[2021-04-18] Learning, teaching, mastering
I recently signed up for a weekly email from James Clear, author of Atomic Habits: An Easy & Proven Way to Build Good Habits & Break Bad Ones. In his latest missive, he wrote:
The teacher learns more than the student.
The author learns more than the reader.
The speaker learns more than the attendee.
The way to learn is by doing.
This spoke to me. I often spend hours researching and writing a post that might take a reader only a few minutes to peruse. In the process of doing so, however, I learn so much more than if I simply read someone else's take on a given subject.
Sometimes when I'm writing about a topic, I realize that I don't understand it well enough to explain it to someone else. So I do more reading to fill in the gaps in my knowledge and to ensure that I comprehend it sufficiently to communicate it to readers.
In researching this post, I learned that scientists have dubbed this "the protégé effect." In a Time magazine article, Annie Murphy Paul, author of Brilliant: The New Science of Smart, states that researchers have found that:
Students enlisted to tutor others...work harder to understand the material, recall it more accurately and apply it more effectively.... [S]tudent teachers score higher on tests than pupils who are learning only for their own sake."

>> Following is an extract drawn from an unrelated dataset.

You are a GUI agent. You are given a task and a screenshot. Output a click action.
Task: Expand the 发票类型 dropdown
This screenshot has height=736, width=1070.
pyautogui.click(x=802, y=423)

One of the ways researchers tested this concept was through the use of a computerized character—known as Betty's Brain—who learns, tries, errs and asks questions. The researchers discovered that:
Student teachers are motivated to help Betty master the material, so they study it more conscientiously. As they prepare to teach, they organize their knowledge, improving their own understanding and recall. And as they explain the information to her, they identify knots and gaps in their own thinking.
Students who instructed Betty spent more time reviewing the material and learned it more thoroughly.
This is consistent with my own experience. Not only do I develop a better understanding of a subject when I teach someone else about it, but I also recall it longer. I'm much more likely to remember content I wrote about in my Café Jen blog years ago than I am to recall an article I read even just a few weeks ago.
As Nobel Prize-winning physicist Richard Feynman said, "If you want to master something, teach it."